При отходе из Сан-Франциско обнаружили мы на пароходе много новых пассажиров. Во-первых, сели десятка полтора молодых студентов, южноамериканцев, возвращающихся к себе на родину после трехлетнего пребывания в Соединенных Штатах для изучения английского языка и разного рода специальных профессий. Один из них, аргентинец, Ортиц-и-Бустаменте, был нашим спутником почти до самого Буэнос-Айреса. Веселый, жизнерадостный парень близко сошелся с нами и охотно давал нам практические уроки испанского языка, в котором мы подвинулись уже настолько, что могли без труда объясняться с ним. От него мы впервые узнали особенности аргентинского произношения, порядочно отличающегося от puro castellano
[180]. Эта группа ехала во втором классе, так как в Америке считается зазорным ехать в одном классе с цветными, но Ортиц все время проводил с нами. Во-вторых, небольшую группу составляли деловой и коммерческий народ, направлявшийся по своим делам, кто в Панаму, кто в Чили; это были большей частью пассажиры первого класса.
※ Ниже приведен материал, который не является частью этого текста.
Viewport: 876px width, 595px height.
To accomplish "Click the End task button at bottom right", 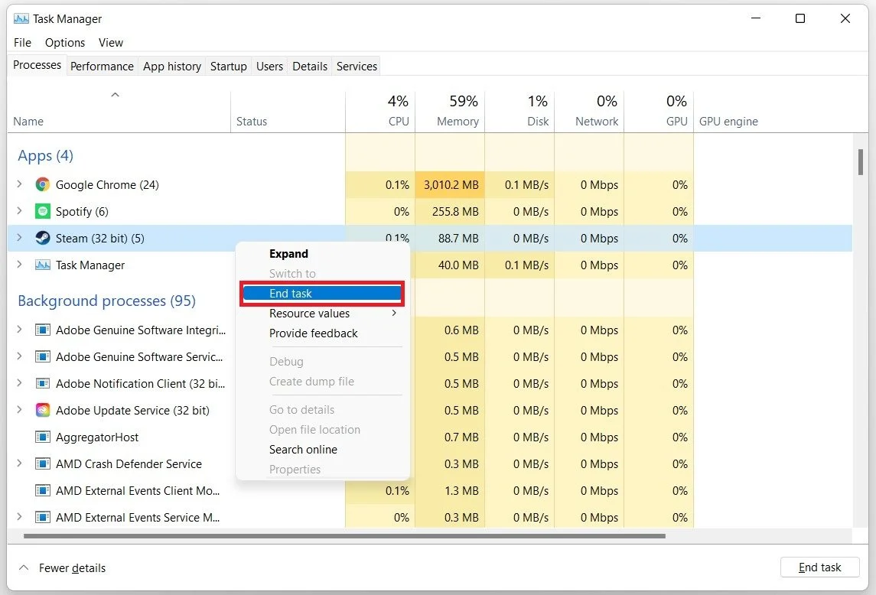I will (x=819, y=567).
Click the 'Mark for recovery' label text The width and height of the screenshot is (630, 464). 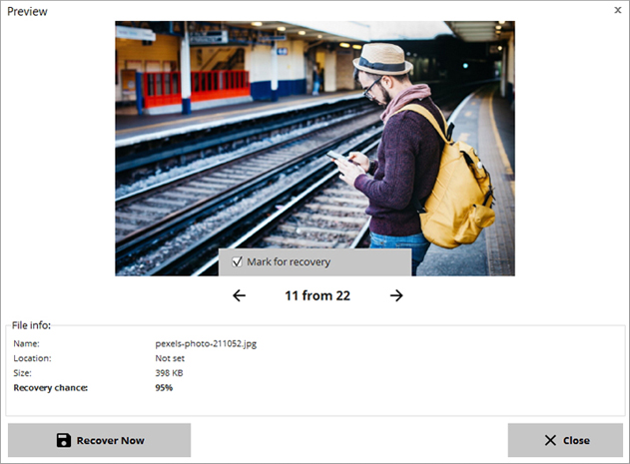point(289,261)
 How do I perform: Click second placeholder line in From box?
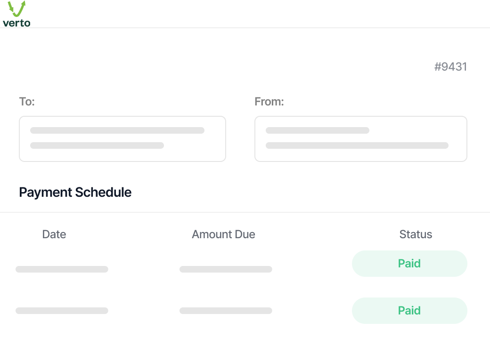pos(357,145)
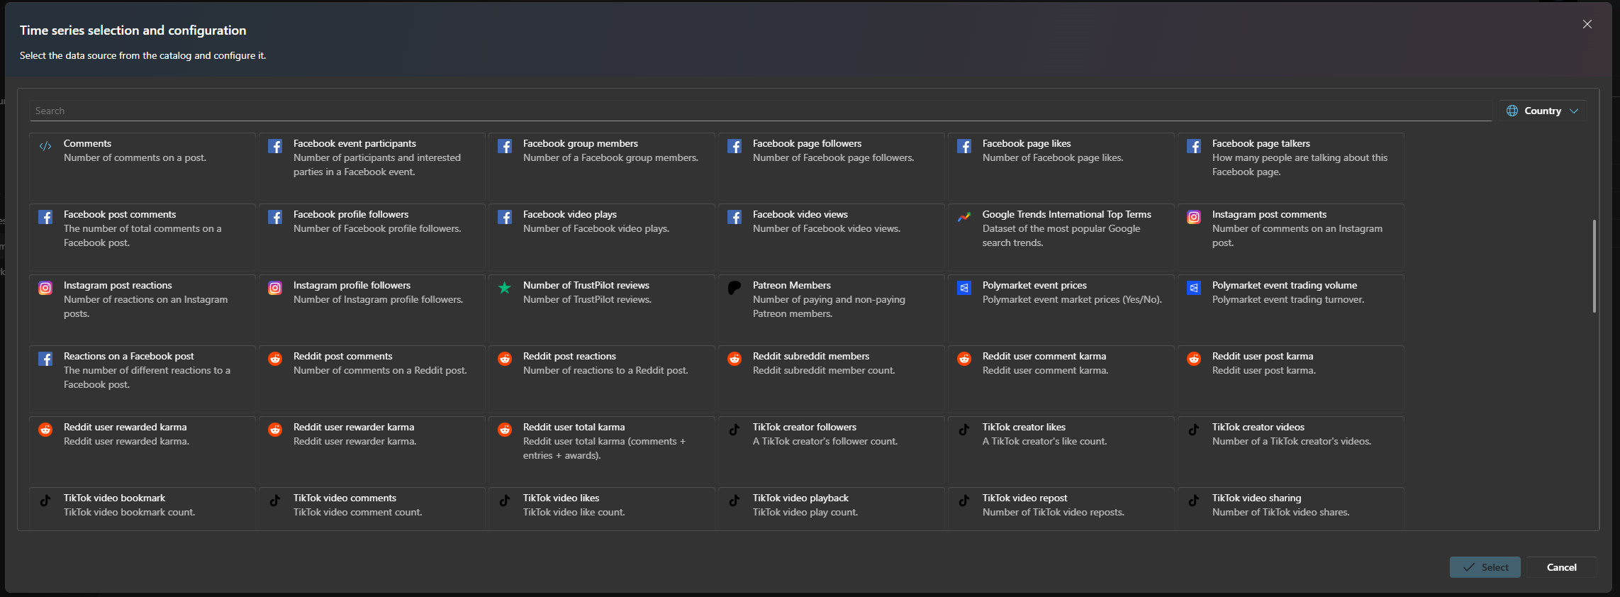This screenshot has height=597, width=1620.
Task: Expand Country list using chevron arrow
Action: (x=1574, y=111)
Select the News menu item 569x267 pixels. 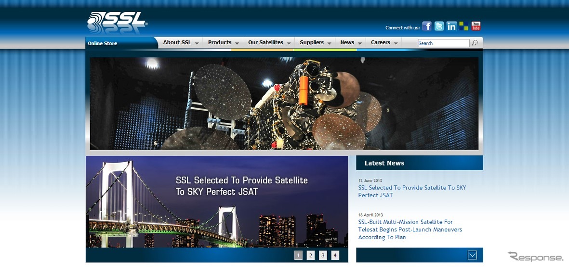[350, 43]
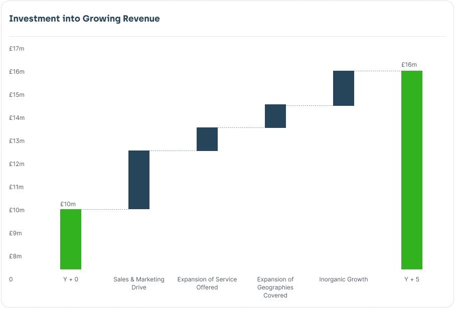Click the £16m data label above the bar
This screenshot has width=455, height=309.
point(409,65)
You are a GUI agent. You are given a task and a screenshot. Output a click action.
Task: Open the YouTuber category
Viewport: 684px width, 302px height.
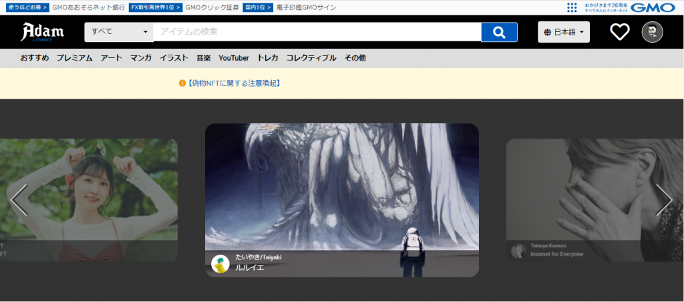(233, 58)
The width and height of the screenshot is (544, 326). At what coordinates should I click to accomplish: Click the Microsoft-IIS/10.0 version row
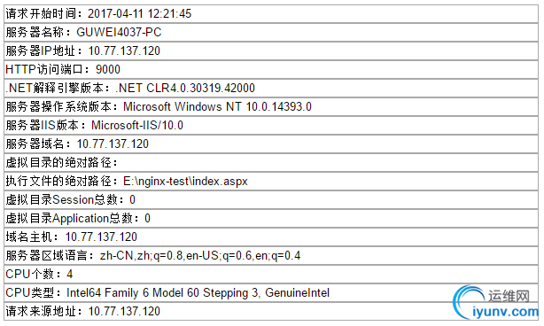271,126
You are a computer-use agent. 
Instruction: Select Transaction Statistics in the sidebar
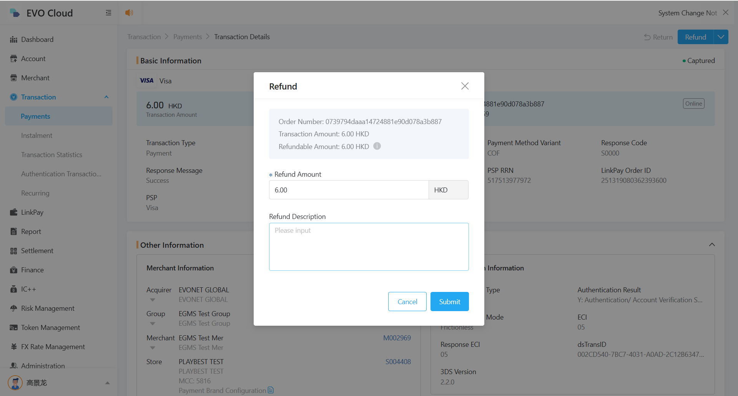(x=52, y=155)
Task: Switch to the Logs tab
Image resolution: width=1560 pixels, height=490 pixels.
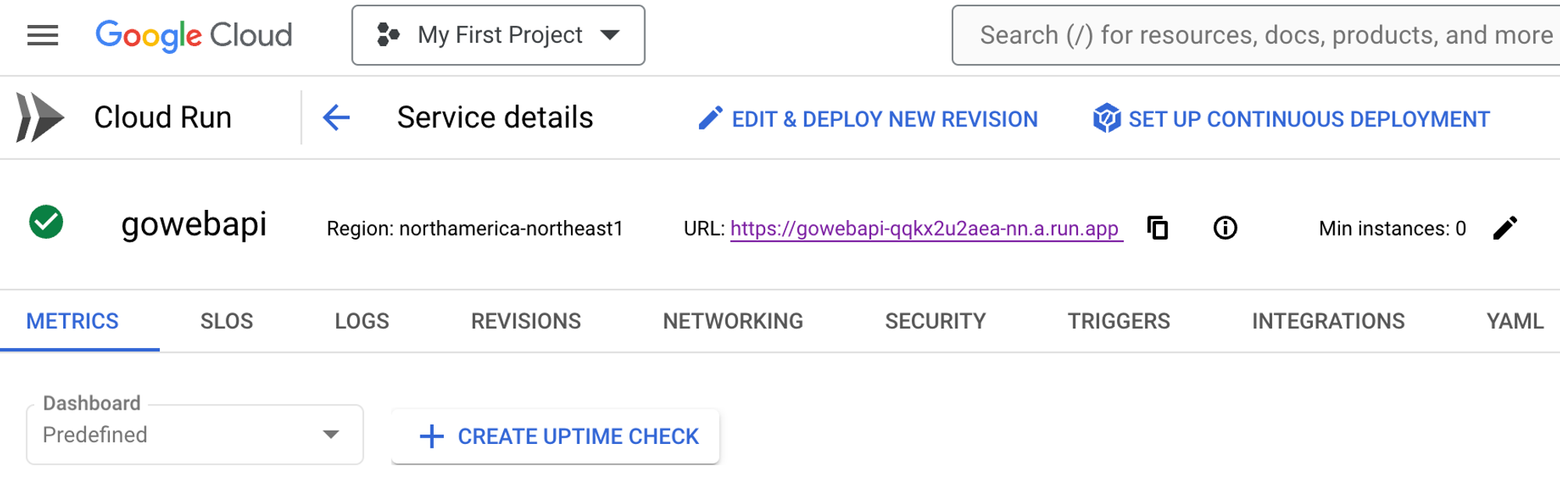Action: [x=362, y=321]
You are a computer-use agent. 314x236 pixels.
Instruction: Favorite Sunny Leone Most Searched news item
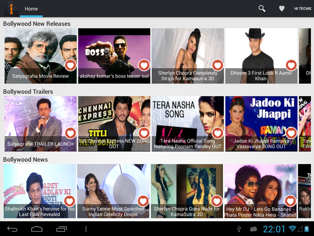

Наконец, в-третьих, самая многочисленная группа состояла исключительно из пассажиров первого класса и путь свой держала только до следующей остановки, в пределах той же великой республики, до Лос-Анджелеса. Целью этого короткого путешествия, которое, кстати сказать, можно было бы скорее и дешевле совершить по железной дороге, была возможность вздохнуть на палубе иноземного парохода от строгостей сухого режима
{279}. Всего полтора суток продолжался путь от Сан-Франциско до Лос-Анджелеса – время было дорого, и деловые янки не теряли его даром: и день и ночь в столовой первого класса шла гомерическая попойка, и любо было смотреть, в каком виде эти путешественники высаживались со «Сейо-Мару», стоявшем на открытом рейде Лос-Анджелеса, в расстоянии около полукилометра от города. Интересно было бы знать, возвращались ли эти humides
[181] к себе домой по железной дороге или же выжидали в Лос-Анджелесе какого-либо иностранного парохода для обратного рейса, чтобы опохмелиться в пути.